Question

Background information:

In my project I'm applying Reinforcement Learning (RL) to the Mario domain. For my state representation I chose to use a hashtable with custom objects as keys. My custom objects are immutable and have overwritten the .equals() and the .hashcode() (which were generated by the IntelliJ IDE).

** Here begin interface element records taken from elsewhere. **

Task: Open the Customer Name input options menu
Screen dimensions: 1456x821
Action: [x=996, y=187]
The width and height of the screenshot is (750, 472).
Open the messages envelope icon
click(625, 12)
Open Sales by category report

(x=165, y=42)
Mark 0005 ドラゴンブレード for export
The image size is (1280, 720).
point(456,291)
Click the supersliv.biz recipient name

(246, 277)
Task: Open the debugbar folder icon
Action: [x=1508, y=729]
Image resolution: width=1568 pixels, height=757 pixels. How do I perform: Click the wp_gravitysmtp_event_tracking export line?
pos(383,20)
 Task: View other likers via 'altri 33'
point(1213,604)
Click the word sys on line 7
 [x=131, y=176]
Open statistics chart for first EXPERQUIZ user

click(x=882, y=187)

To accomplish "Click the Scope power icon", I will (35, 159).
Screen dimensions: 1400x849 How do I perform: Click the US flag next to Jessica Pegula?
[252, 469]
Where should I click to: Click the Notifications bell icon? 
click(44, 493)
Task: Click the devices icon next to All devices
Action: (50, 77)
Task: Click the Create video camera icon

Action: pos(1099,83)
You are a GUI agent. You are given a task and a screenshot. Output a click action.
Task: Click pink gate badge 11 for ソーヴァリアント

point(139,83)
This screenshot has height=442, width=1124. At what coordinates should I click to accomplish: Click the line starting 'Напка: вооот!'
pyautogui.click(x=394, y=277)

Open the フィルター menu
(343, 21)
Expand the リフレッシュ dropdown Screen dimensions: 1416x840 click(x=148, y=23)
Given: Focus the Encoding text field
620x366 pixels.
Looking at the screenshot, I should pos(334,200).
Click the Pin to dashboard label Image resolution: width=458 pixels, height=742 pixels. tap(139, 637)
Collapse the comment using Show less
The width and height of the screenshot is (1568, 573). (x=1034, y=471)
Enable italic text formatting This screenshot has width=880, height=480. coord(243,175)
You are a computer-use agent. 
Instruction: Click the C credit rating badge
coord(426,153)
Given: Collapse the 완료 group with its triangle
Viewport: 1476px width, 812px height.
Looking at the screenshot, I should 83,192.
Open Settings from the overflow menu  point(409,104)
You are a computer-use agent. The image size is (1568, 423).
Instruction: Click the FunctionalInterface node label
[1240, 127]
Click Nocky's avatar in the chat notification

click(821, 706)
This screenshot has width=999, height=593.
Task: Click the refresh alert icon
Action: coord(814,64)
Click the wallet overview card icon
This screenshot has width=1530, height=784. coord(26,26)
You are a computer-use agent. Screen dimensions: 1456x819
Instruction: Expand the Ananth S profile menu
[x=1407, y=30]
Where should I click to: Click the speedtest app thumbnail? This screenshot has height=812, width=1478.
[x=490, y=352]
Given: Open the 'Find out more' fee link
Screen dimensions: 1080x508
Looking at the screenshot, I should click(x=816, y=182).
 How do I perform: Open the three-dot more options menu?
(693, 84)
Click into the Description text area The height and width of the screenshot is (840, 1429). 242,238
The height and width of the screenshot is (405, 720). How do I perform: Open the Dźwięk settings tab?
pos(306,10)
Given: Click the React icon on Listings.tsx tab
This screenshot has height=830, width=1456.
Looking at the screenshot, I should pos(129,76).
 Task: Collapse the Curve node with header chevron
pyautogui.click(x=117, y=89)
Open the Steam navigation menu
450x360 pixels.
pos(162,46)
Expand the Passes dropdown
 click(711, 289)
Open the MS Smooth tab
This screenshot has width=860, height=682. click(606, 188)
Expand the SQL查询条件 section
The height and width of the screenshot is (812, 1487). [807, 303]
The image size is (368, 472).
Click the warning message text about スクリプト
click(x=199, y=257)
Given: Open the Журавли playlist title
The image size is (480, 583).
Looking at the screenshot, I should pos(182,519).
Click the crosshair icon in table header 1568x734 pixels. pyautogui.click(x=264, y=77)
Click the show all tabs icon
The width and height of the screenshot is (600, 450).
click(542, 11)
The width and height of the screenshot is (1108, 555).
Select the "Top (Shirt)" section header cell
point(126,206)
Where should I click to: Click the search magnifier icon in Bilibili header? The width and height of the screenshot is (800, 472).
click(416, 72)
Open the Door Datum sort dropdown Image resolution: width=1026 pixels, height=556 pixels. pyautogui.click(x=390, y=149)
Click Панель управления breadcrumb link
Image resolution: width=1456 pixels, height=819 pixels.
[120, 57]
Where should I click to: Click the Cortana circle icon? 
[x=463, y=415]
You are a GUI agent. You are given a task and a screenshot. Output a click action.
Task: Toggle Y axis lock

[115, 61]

This is the resulting .hashcode(), I've added the possible values in comments as extra information:

@Override
public int hashCode() {
    int result = (stuck ? 1 : 0);                // 2 possible values: 0, 1
    result = 31 * result + (facing ? 1 : 0);     // 2 possible values: 0, 1 
    result = 31 * result + marioMode;            // 3 possible values: 0, 1, 2
    result = 31 * result + (onGround ? 1 : 0);   // 2 possible values: 0, 1 
    result = 31 * result + (canJump ? 1 : 0);    // 2 possible values: 0, 1 
    result = 31 * result + (wallNear ? 1 : 0);   // 2 possible values: 0, 1 
    result = 31 * result + nearestEnemyX;        // 33 possible values: - 16 to 16
    result = 31 * result + nearestEnemyY;        // 33 possible values: - 16 to 16

    return result;
}

The Problem:

The problem here is that the result in the above code can exceed Integer.MAX_VALUE. I've read online this doesn't have to be a problem, but in my case it is. This is partly due to algorithm used which is Q-Learning (an RL method) and depends on the correct Q-values stored inside the hashtable. Basically I cannot have conflicts when retrieving values. When running my experiments I see that the results are not good at all and I'm 95% certain the problem lies with the retrieval of the Q-values from the hashtable. (If needed I can expand on why I'm certain about this, but this requires some extra information on the project which isn't relevant for the question.)

The Question:

Is there a way to avoid the integer overflow, maybe I'm overlooking something here? Or is there another way (perhaps another datastructure) to get reasonably fast the values given my custom-key?

Remark:

After reading some comments I do realise that my choice for using a HashTable wasn't maybe the best one as I want unique keys that do not cause collisions. If I still want to use the HashTable I will probably need a proper encoding.

Was it helpful?

Solution

You need a dedicated Key Field to guarantee uniqueness

.hashCode() isn't designed for what you are using it for

.hashCode() is designed to give good general results in bucketing algorithms, which can tolerate minor collisions. It is not designed to provide a unique key. The default algorithm is a trade off of time and space and minor collisions, it isn't supposed to guarantee uniqueness.

Perfect Hash

What you need to implement is a perfect hash or some other unique key based on the contents of the object. This is possible within the boundries of an int but I wouldn't use .hashCode() for this representation. I would use an explicit key field on the object.

Unique Hashing

One way to use use SHA1 hashing that is built into the standard library which has an extremely low chance of collisions for small data sets. You don't have a huge combinational explosion in the values you posts to SHA1 will work.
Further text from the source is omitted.